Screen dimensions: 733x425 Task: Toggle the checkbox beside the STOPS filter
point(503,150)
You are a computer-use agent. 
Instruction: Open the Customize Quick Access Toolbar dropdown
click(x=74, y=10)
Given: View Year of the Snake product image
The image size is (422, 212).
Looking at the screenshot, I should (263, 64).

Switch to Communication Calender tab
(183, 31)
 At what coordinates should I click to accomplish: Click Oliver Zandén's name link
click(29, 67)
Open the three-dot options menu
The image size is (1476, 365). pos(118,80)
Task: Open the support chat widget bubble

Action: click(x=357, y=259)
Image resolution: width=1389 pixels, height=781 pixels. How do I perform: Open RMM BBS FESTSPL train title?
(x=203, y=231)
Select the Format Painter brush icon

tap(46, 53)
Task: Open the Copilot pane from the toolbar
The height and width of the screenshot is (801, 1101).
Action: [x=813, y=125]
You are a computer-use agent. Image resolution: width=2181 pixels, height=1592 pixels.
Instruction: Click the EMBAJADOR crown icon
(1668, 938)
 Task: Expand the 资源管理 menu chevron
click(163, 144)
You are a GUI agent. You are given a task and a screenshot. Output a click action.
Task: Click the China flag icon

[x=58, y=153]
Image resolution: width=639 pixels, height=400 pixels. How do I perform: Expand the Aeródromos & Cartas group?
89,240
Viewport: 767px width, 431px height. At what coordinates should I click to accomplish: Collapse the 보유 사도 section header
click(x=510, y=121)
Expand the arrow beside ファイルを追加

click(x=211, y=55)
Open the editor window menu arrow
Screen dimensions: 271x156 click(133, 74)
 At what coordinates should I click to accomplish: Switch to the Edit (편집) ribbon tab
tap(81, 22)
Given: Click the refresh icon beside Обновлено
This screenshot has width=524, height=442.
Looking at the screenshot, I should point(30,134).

##############################

EXERCISE AIM: The whole listing should be copied verbatim.

SOLUTION BELOW:
Screen dimensions: 733x425 Task: Toggle the checkbox beside the STOPS filter
point(503,150)
You are a computer-use agent. 
Instruction: Open the Customize Quick Access Toolbar dropdown
click(x=74, y=10)
Given: View Year of the Snake product image
The image size is (422, 212).
Looking at the screenshot, I should (263, 64).

Switch to Communication Calender tab
(183, 31)
 At what coordinates should I click to accomplish: Click Oliver Zandén's name link
click(29, 67)
Open the three-dot options menu
The image size is (1476, 365). pos(118,80)
Task: Open the support chat widget bubble

Action: click(x=357, y=259)
Image resolution: width=1389 pixels, height=781 pixels. How do I perform: Open RMM BBS FESTSPL train title?
(x=203, y=231)
Select the Format Painter brush icon

tap(46, 53)
Task: Open the Copilot pane from the toolbar
The height and width of the screenshot is (801, 1101).
Action: [x=813, y=125]
You are a computer-use agent. Image resolution: width=2181 pixels, height=1592 pixels.
Instruction: Click the EMBAJADOR crown icon
(1668, 938)
 Task: Expand the 资源管理 menu chevron
click(163, 144)
You are a GUI agent. You are given a task and a screenshot. Output a click action.
Task: Click the China flag icon

[x=58, y=153]
Image resolution: width=639 pixels, height=400 pixels. How do I perform: Expand the Aeródromos & Cartas group?
89,240
Viewport: 767px width, 431px height. At what coordinates should I click to accomplish: Collapse the 보유 사도 section header
click(x=510, y=121)
Expand the arrow beside ファイルを追加

click(x=211, y=55)
Open the editor window menu arrow
Screen dimensions: 271x156 click(133, 74)
 At what coordinates should I click to accomplish: Switch to the Edit (편집) ribbon tab
tap(81, 22)
Given: Click the refresh icon beside Обновлено
This screenshot has width=524, height=442.
Looking at the screenshot, I should point(30,134).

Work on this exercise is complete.